In Harvey Elliott and Ki-Jana Hoever we undoubtedly have two players with exceedingly bright careers ahead of them. You can see the influence of their surroundings at Anfield and Melwood within their demeanour.
Everything about Jurgen Klopp’s Liverpool is centred on a positive outlook. The vast majority of Liverpool’s squad have never known a downward curve at Anfield; most of the Liverpool squad have only known the club to be on an upward trajectory.
This means that they play without the fear of failure.
Liverpool might not win the League Cup this season, but it doesn’t mean it shouldn’t be a valid target. At some point, we might cross paths with a team who put out their strongest line-up; we might be drawn against a team who needs to win the League Cup.
We were still learning and striving to be a team of winners, after the spate of near-misses we had so far experienced under Klopp. We were somehow the Andy Murray of football, I suppose. A team that could walk right up to the trophies we craved, see our reflection in them, only to have them snatched away.
We didn’t wilt under this pressure, however. We absorbed the blows and continued to move forward with belief and positivity.
Klopp blew away generational stigmas in this respect, that concept that we responded badly to setbacks, ditching the managers that brought us so close to the biggest glories and ripping everything up, to return to the drawing board once again.
Planting a seed
Under other managers, the loss of the 2018 Champions League final would have been a fatal blow. Under the one we have, it will arguably prove to be the making of the club, the genesis of a new empire, in a similar way to how losing the 1971 FA Cup final galvanised Bill Shankly’s heavily restructured side.
Way back in ’71, a seed was panted. From that defeat to Arsenal at Wembley arose a powerful new generation that set the scene for the next 20 years.
It was the most dominant era in the entire history of this football club of ours. A dynasty was laid out and Shankly saw it as something akin to the Roman Empire.
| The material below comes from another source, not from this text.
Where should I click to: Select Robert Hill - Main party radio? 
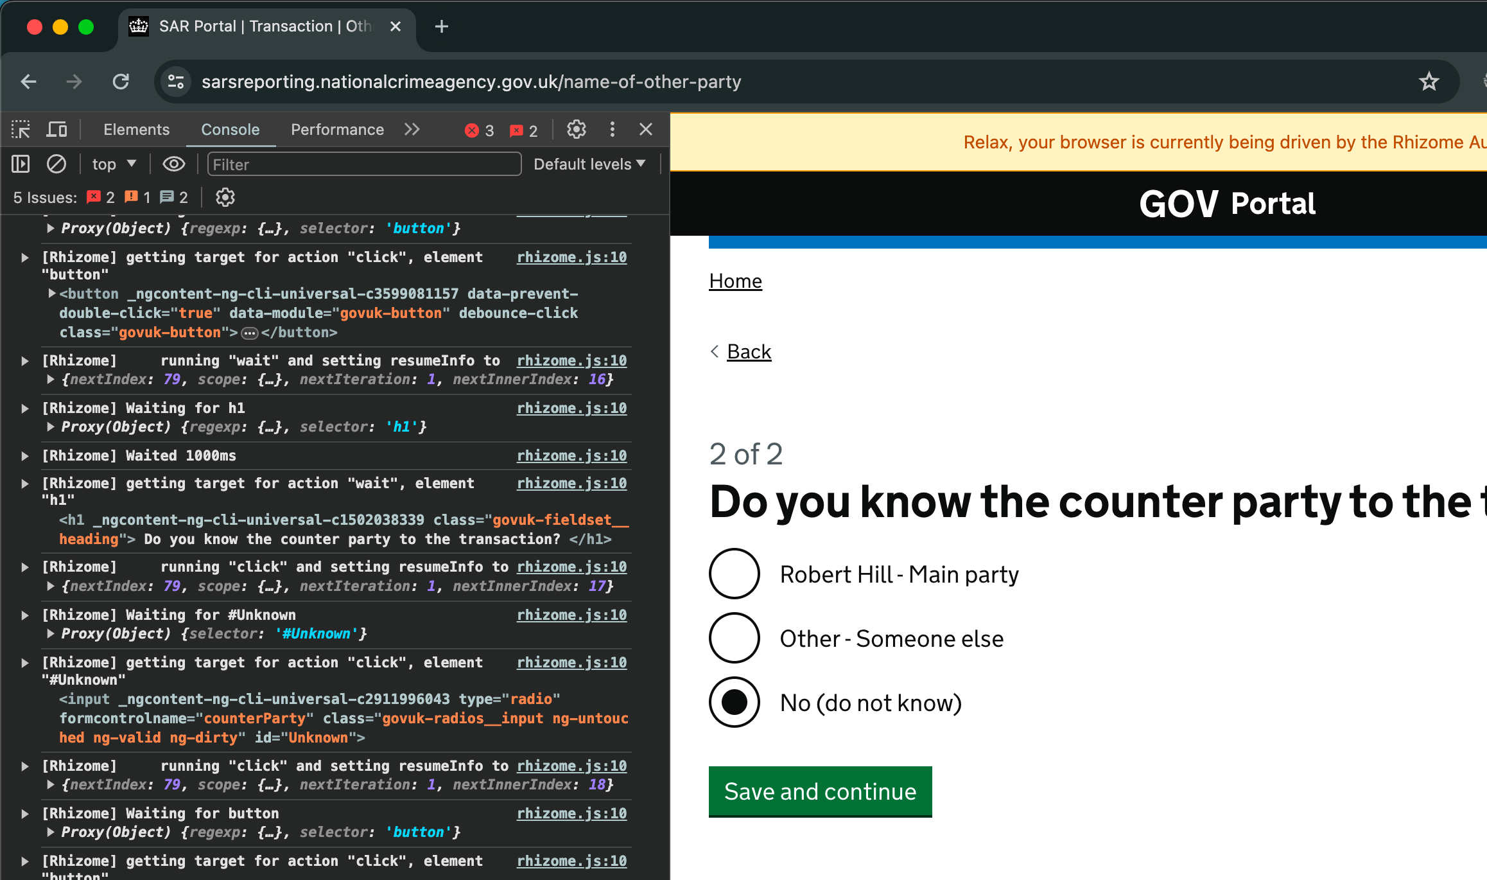point(735,574)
Upon Liverpool’s homecoming, on the balcony of the Town Hall, in front of an estimated 500,000 devoted supporters, Shankly gave an iconic speech in which he cited Chairman Mao, the Chinese communist revolutionary, drawing comparisons with the east to this show of red strength before him.
The key to it was the iron constitution and defiance on show, when staring into the face of a painful defeat.
Fast forward to Kyiv and Klopp’s response to a cruel defeat at the hands of Real Madrid.
He was necking beers with the fans, bouncing up and down, singing songs of celebration of the players who had taken us so close to a sixth European crown.
A promise was made to come back and win it. Klopp fulfilled that promise and it is all because, within the hour of defeat, he planted a seed.
Looking at this Liverpool, inclusive of the team that played with such assurance in Milton Keynes last night, it feels to me like it is a Liverpool that can dominate for another prolonged period, just as the team that Shankly rebuilt did.
Go on and win it
Wednesday night not only proved that the kids are alright, but that Liverpool FC are in very safe hands.
This ‘League Cup Liverpool’ should be given its wings and be trusted to take us deep into the competition.
This is now a Liverpool that shouldn’t feel the need to defer on the domestic cup competitions. They should go out and win them.